Nonetheless, Candy is a neat précis of the problems facing Robbie in 2012. Its bouncy dancehall brass is undeniably and infectiously catchy but it’s also short-lived; the song leaves no impression at its end. Crucially it sounds not unlike Olly Murs, Robbie’s former duet partner on X Factor, who has turned a facsimile of the older star’s cheeky charm into multi-platinum (but completely unmemorable) musical success and TV stardom. If anything, this sense of a pop star as someone who could easily front a light entertainment show seems closest to an enduring legacy for Robbie. The days when his success led solo Spice Girls to pen clunky faux-confessional lyrics in emulation are long gone.

Indeed, the stalling of the once-unconquerable pairing of Robbie and Gary Barlow on 2010’s Shame behind Cee-Lo’s technicolour Forget You looks in retrospect like a sea change moment. The manic, idiosyncratic personality of the latter is exactly the appeal Robbie trades on, and its effortless brilliance threw the anaemia of much of his recent work into sharp focus (and given Barlow’s co-writing of Candy, it perhaps influenced that attempt at larger-than-life jollity.)

Still, Robbie is nothing if not self-aware and (as its title suggests) these concerns loom large over Take The Crown. Be A Boy is a bold opener, combining synths and an ’80s-David Bowie saxophone with a Kings Of Leon-esque vocal hook that seems almost obligatory on current pop singles. It sounds confident, modern and convincing as Robbie declares “they said it was leaving me, the magic was leaving me, I don’t think so.” Perhaps in a nod to his younger competition, he declares that he “can make this last forever and be a boy.” He’s not ready to leave the charts to One Direction just yet, then.
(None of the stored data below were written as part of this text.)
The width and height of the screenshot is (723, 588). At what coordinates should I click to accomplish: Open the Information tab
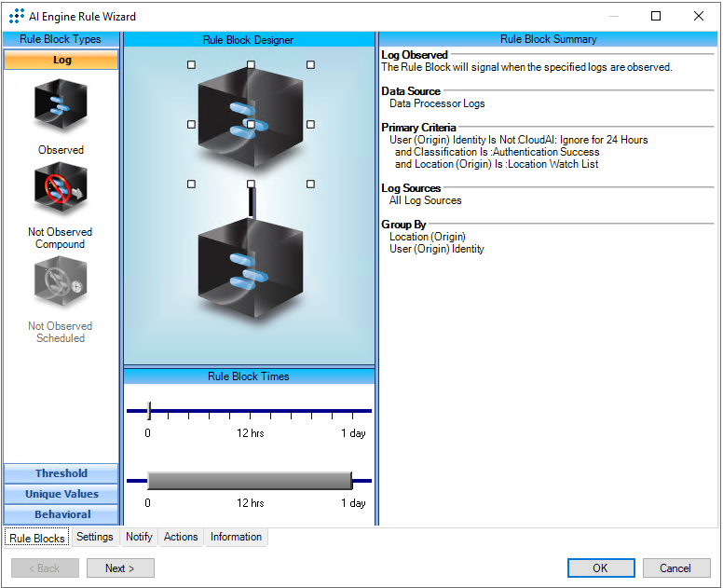coord(236,537)
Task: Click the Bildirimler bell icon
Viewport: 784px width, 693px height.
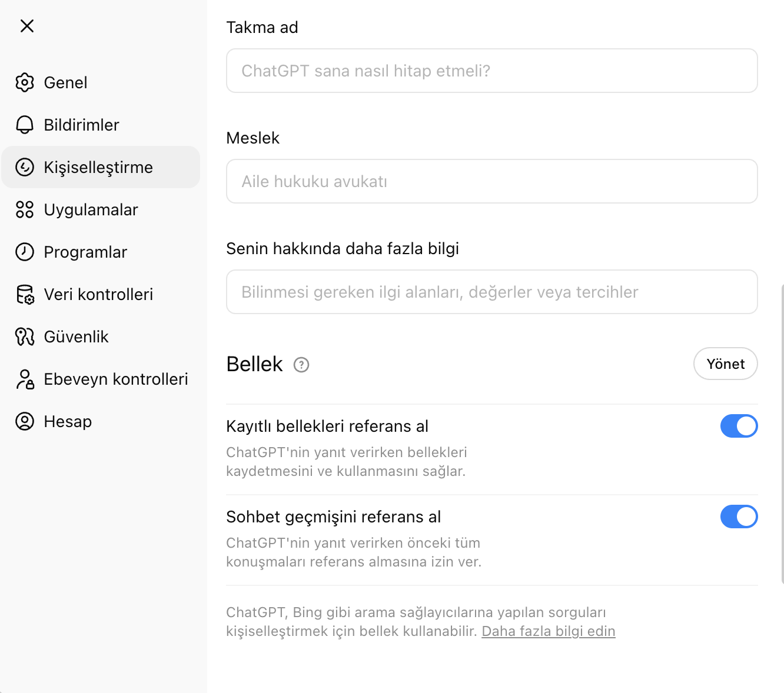Action: click(x=25, y=125)
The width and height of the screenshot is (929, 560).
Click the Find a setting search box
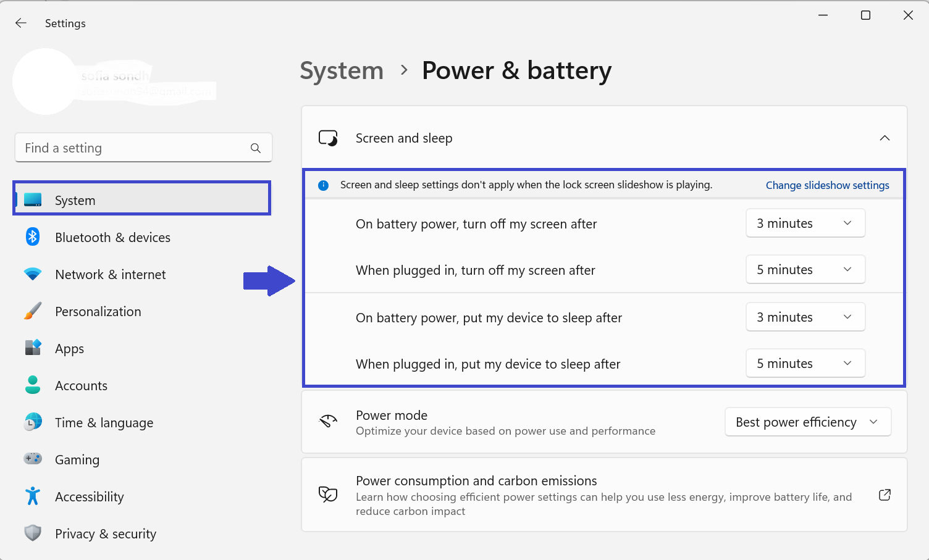pyautogui.click(x=133, y=148)
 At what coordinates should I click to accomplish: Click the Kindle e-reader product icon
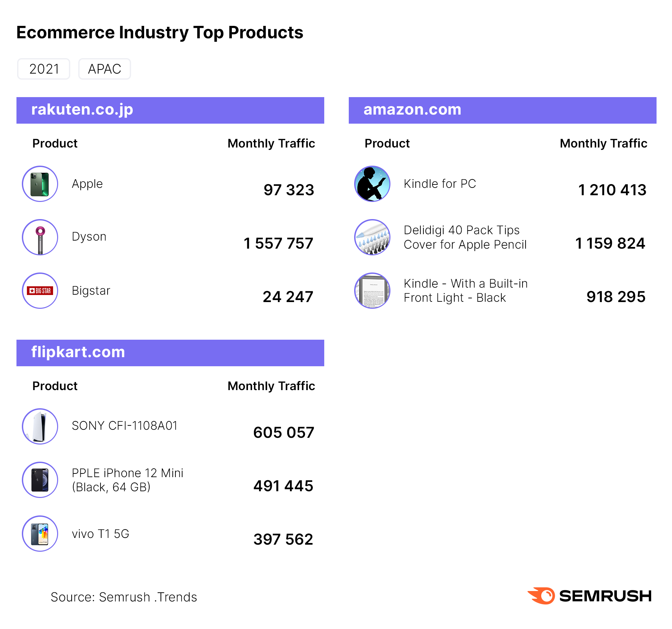point(372,291)
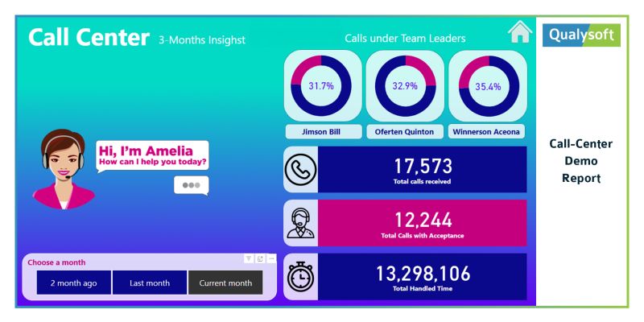Go to the Home page icon
The width and height of the screenshot is (644, 322).
[519, 31]
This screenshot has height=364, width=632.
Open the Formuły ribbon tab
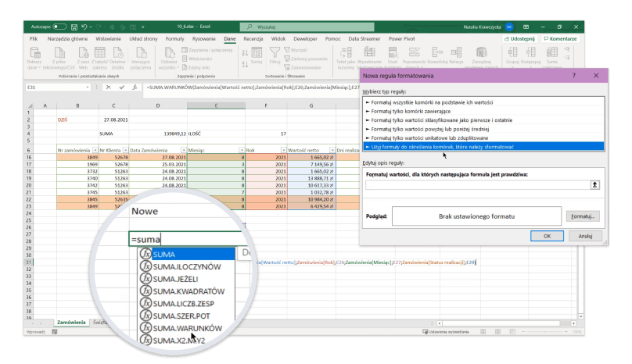[174, 38]
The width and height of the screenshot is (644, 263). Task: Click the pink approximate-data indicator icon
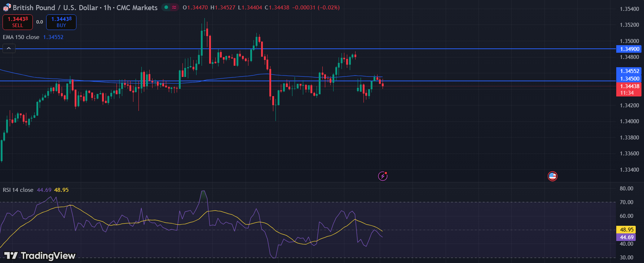click(x=174, y=7)
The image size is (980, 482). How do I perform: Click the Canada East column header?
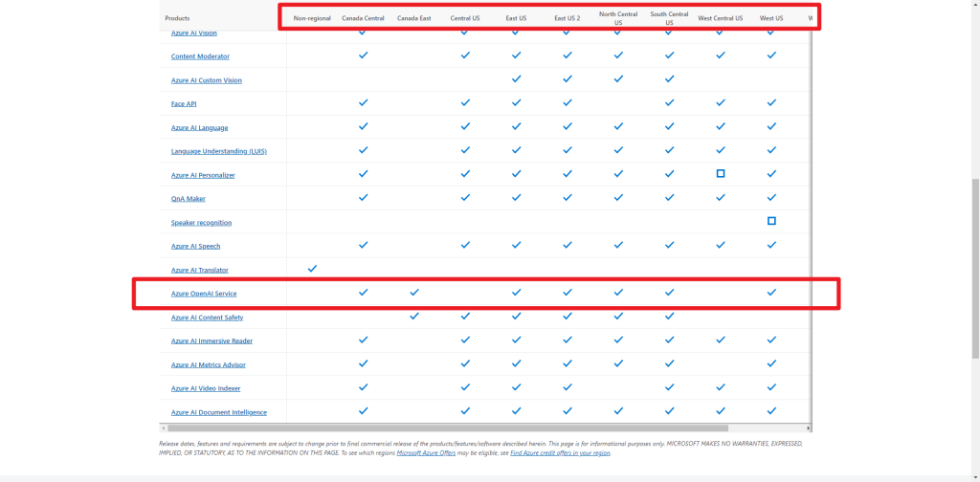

Gospel finds him following through on the promise, singing “I am 16 and I love you and I’m standing on your step” while pleadingly reminding the listener “baby, we’ve got history”. The song, like several others on the album, gives the sense that Robbie remains stung by the malling received by Rudebox and is trapped in second-guessing his audience with variations on the kind of guitar-driven anthem he can toss off in his sleep. The relaxed electro-pop of Shit On The Radio is a welcome deviation, even if it acquires a hint of bitterness given his recent removal from the Radio 1 playlist.

The album suffers from an uneasy tension between this desire to stay at the top of the pop heap while engaging in the kind of self-reflection you would perhaps expect of a man approaching 40. Hunting For You and Into The Silence are stately efforts which recall U2 and sit uneasily alongside an inconsequential Hey Wow Yeah Yeah, which fancies itself as Song 2-meets-Ça plane pour moi while being nowhere near as good as either.

Make no mistake, Take The Crown does Robbie well enough to ensure it will sell in quantities to make Olly Murs weep. Aside from its undertone of paranoid desperation, however, the album is a largely by-the-numbers exercise and seems almost certain to quickly fall off the public consciousness. This poses a problem for an artist as predicated on relevance as Robbie. It’s perhaps instructive that the highlight of the album is the closing Losers, a cover version of The Belle Brigade where Robbie (unexpectedly accompanied by American singer-songwriter Lissie) wearily observes that “I don’t care about any of that shit no more”. Given the preceding 40 minutes, this isn’t exactly convincing; but the song is a refreshingly sincere, adventurous accomplishment which hopefully offers a glimpse of how he will proceed as he enters middle-age.